[Start of Page extract]

Friday, May 31, 2013

1/72 Zombies step-by-step Pt. 3: Zombies complete!

(Update: New camera, new photos!) Zombies are finally complete! Part 1 of this tutorial covered modding figures to make 1/72 zombies, part 2 covered actual painting, and this part will cover finishing touches, including the "magic dip" method for adding outlines and shadows.

IMPORTANT UPDATE (10/2013)!: After using this method on several miniatures, I've concluded that the solvent used in the Minwax dip is reactive to certain kinds of plastic, creating a sticky sheen that matte spray can't kill or contain. This includes the softer plastic used in Caesar Miniatures and Twilight Creations minis used here, plus the material used in Reaper Bones. The Italeri minis used for these zombies seems unaffected, as does the harder plastic used in Warhammer, Arcane Legions, Age of Mythology, and strangely, the soft plastic used by Hat.

I can't really recommend this method anymore. If you still want to use it, make sure it's on plastic that won't react by testing first, or find a way to seal the plastic before dipping (primer and paint isn't sufficient). I brushed on a coat of Pledge Floor Care Multisurface Finish (aka Future Shine) on all my affected minis, and it seems to have alleviated the problem significantly; it may also be enough of a seal to protect minis from The Dip.
1. The first step is to finish the bases. I just paint them with a couple coats of flat black paint. I don't like anything more detailed, preferring as neutral a base as I can so I can feasibly use these figures for a number of scenarios. If I added static grass, for example, they would look strange in an indoor dungeoncrawl.

[End of Page extract]
[Start of Collected material]

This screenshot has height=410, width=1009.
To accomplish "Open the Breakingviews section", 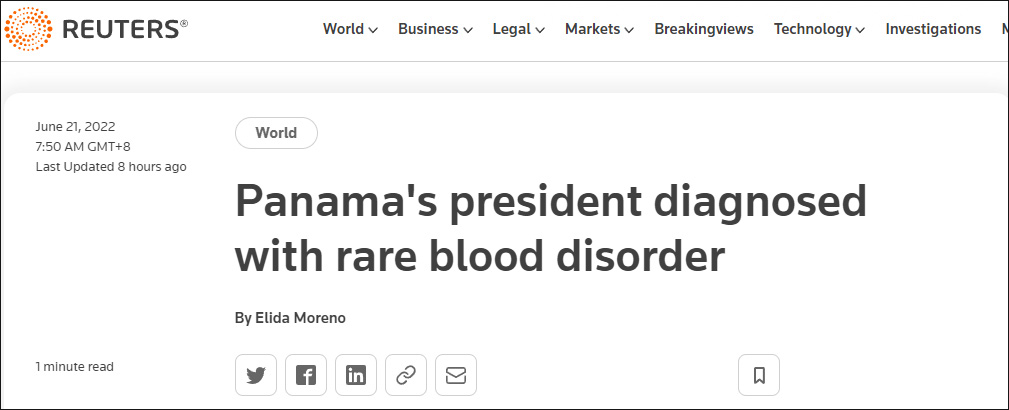I will pyautogui.click(x=704, y=29).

[End of Collected material]

** Set exercise **
Copy out the zombie miniature tutorial word for word, from start to finish. The data above comes from a separate source and has no connection to the text.

** Written answer **
Friday, May 31, 2013

1/72 Zombies step-by-step Pt. 3: Zombies complete!

(Update: New camera, new photos!) Zombies are finally complete! Part 1 of this tutorial covered modding figures to make 1/72 zombies, part 2 covered actual painting, and this part will cover finishing touches, including the "magic dip" method for adding outlines and shadows.

IMPORTANT UPDATE (10/2013)!: After using this method on several miniatures, I've concluded that the solvent used in the Minwax dip is reactive to certain kinds of plastic, creating a sticky sheen that matte spray can't kill or contain. This includes the softer plastic used in Caesar Miniatures and Twilight Creations minis used here, plus the material used in Reaper Bones. The Italeri minis used for these zombies seems unaffected, as does the harder plastic used in Warhammer, Arcane Legions, Age of Mythology, and strangely, the soft plastic used by Hat.

I can't really recommend this method anymore. If you still want to use it, make sure it's on plastic that won't react by testing first, or find a way to seal the plastic before dipping (primer and paint isn't sufficient). I brushed on a coat of Pledge Floor Care Multisurface Finish (aka Future Shine) on all my affected minis, and it seems to have alleviated the problem significantly; it may also be enough of a seal to protect minis from The Dip.
1. The first step is to finish the bases. I just paint them with a couple coats of flat black paint. I don't like anything more detailed, preferring as neutral a base as I can so I can feasibly use these figures for a number of scenarios. If I added static grass, for example, they would look strange in an indoor dungeoncrawl.